Today, Smith spends her days in their store in Santee’s selling scrapbooks, accessories, picture frames and paper. She helps customers find just the right pieces to go with themes for their books – weddings, trips and children, for instance – and teaches classes about how to use materials and equipment to get the best results.

She’s enjoyed the life transition so much, that when the lease on their store recently came up for renewal, she and Stacie signed up for three more years.

Operating the store has been rewarding and spending time with people who share her scrapbooking interests has been a pleasure.

“Wonderful, wonderful people walk into this store and everybody has a story,” she says. “And they’re just looking for an opportunity to share that story, and they get the opportunity in here.

“It’s completely different from having a regional territory, and pratically living in the car and thinking 10 steps ahead of the step I’m on right now, to just being able to help someone match paper. And for that moment in time, they’re like, ‘That’s perfect! You’re so good at this.’ ”

There are very few stores in the county devoted just to scrapbooking. Smith knows of hers, plus others in Poway and Vista. There are a few others that sell scrapbooking supplies, but those stores sell other items, too. Because of that, Scrappin’ Attack gets customers from all over the county.

The store is full of items to complement photos, cards and mementoes that people want to preserve in scrapbooks. Varieties of backgrounds, titles, borders, logos and stickers fill the room, along with papers that can be cut to any shape on the store’s Cricut cutting machine.

Smith describes what they do in scrapbooking as “creative memory keeping.”

“It’s all those events we have in our lives that we go to the trouble of taking pictures of and documenting somehow,” she says. “Taking that information and putting it into a form that people can enjoy. I tell people it doesn’t need to be every picture. Just the essence of it. We went to Yellowstone, here’s a handful of pictures to tell you that.”

Family business

Mother and daughter have worked out a system to running their business.

Smith, who lives in Allied Gardens with her husband, spends more time in the shop running the daily operation. Her daughter, who has two small children, comes in just a couple of times per week from her home in Alpine. From there, she’s able to update and manage the store’s website, handle emails, manage the ordering and keep the store stocked.

Riley, who’s 34, has been working with her mom in various capacities since she was a teen, and they’ve been scrapbooking together since the early ’90s. So, working together at the store, Smith says, “Isn’t unusual. We’ve got a pretty good working relationship as a mother and daughter.”

All Smith’s years in the financial world, managing profit and loss, has come to be invaluable in operating her own store.

“I tell our customers in the store, this is their hobby but it’s my business,” she says.
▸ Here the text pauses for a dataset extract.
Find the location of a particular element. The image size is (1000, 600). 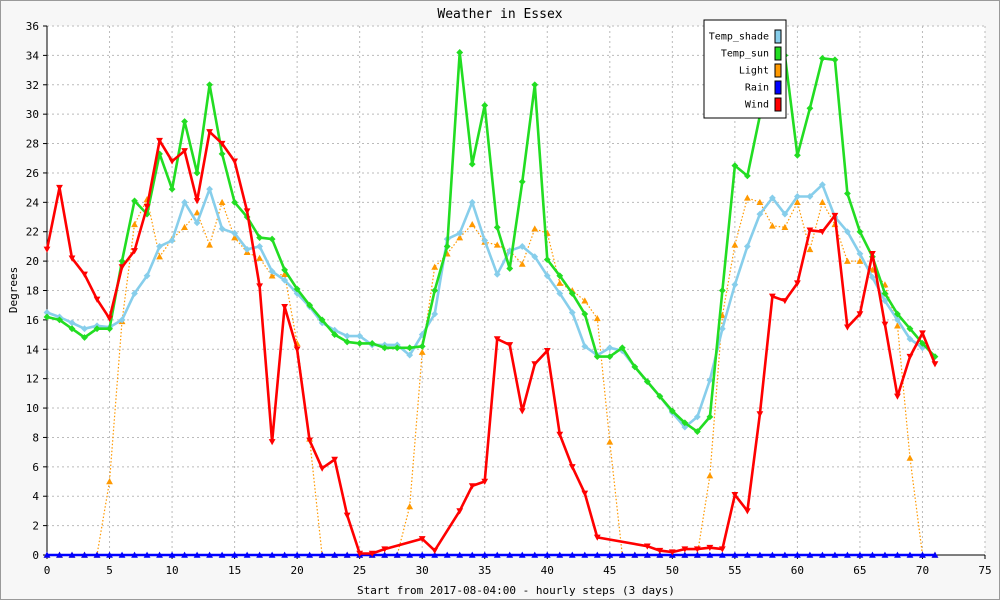

y-tick-label: 32 is located at coordinates (32, 86).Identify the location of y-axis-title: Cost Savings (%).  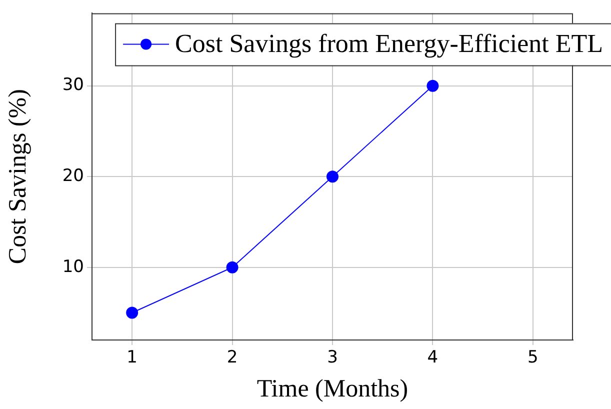
(18, 176).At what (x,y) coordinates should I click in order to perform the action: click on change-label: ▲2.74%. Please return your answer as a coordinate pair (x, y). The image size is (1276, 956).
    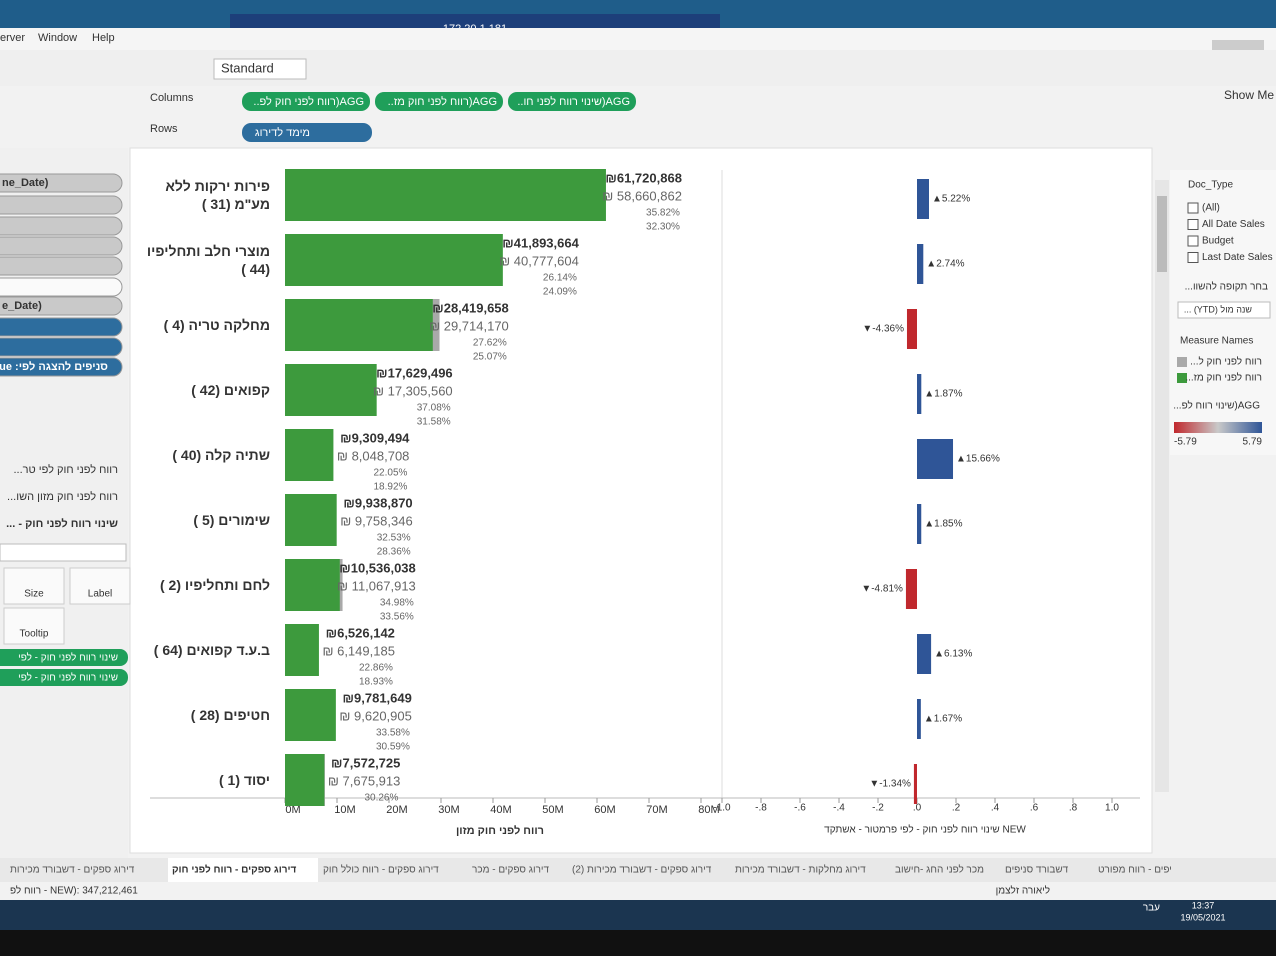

It was their work together as hobbyists, though, that launched Smith’s career change. She and her daughter – who first learned scrapbooking from a neighbor -- enjoyed the time they spent together, creating scrapbooks and documenting their lives.

Smith found it both fun and fascinating – and believes it’s important to document people and events.

Her message to customers is to preserve the legacy of family heritage.

“There are too many times the pictures stay in a box,” she says. “And then the owner of those pictures is that generation that maybe didn’t tell all the stories, and unfortunately the next generation that gets the box doesn’t know what to do with it. They can sort out some of the people, but the ones they can’t end up being pictures they just throw away or give away.

“If you walk into antique stores and thrift shops you’ll see boxes of old pictures. That’s somebody’s family. And now they’re selling them for 25, 30 cents. So I always ask customers, ‘Have you done that box of pictures that your mother or grandmother left you? Have you taken the time to do that?

“After that, it’s all about the fun. The paper crafting, making the cards, doing all the fun things you enjoy.”

Souring on finance

Smith, who admits to passing age 50 but not yet hitting 60, calls herself an Army brat who first moved to San Diego in the mid 1960s with her family. She went to Hoover High and then San Diego State before embarking on her career in finance.

For most of her life, she enjoyed it, yet a few years ago it began to wear on her. She witnessed what she calls the “self-inflicted wound” administered by financial institutions, which led to , business failures, recession and layoffs. She used to tell her husband and daughter she planned to work into her 70s, but she changed her mind as traditional rules governing stability in her profession – such as people needing income and collateral to qualify for loans – were tossed aside.

“I told my boss it was all smoke and mirrors, and it was going to blow up,” she recalls. “When you walk away from rules and structure, it’s not for the good…

“My goodness, the snowball got bigger and bigger.”

It was, she says, an opportunity for chaos, and when she finally couldn’t take it any more, she decided to get into something that made her feel good.

She turned the page and opened a new book, buying Scrappin’ Attack.

No doubt the photos she now sets aside to preserve have a few more smiling faces on them.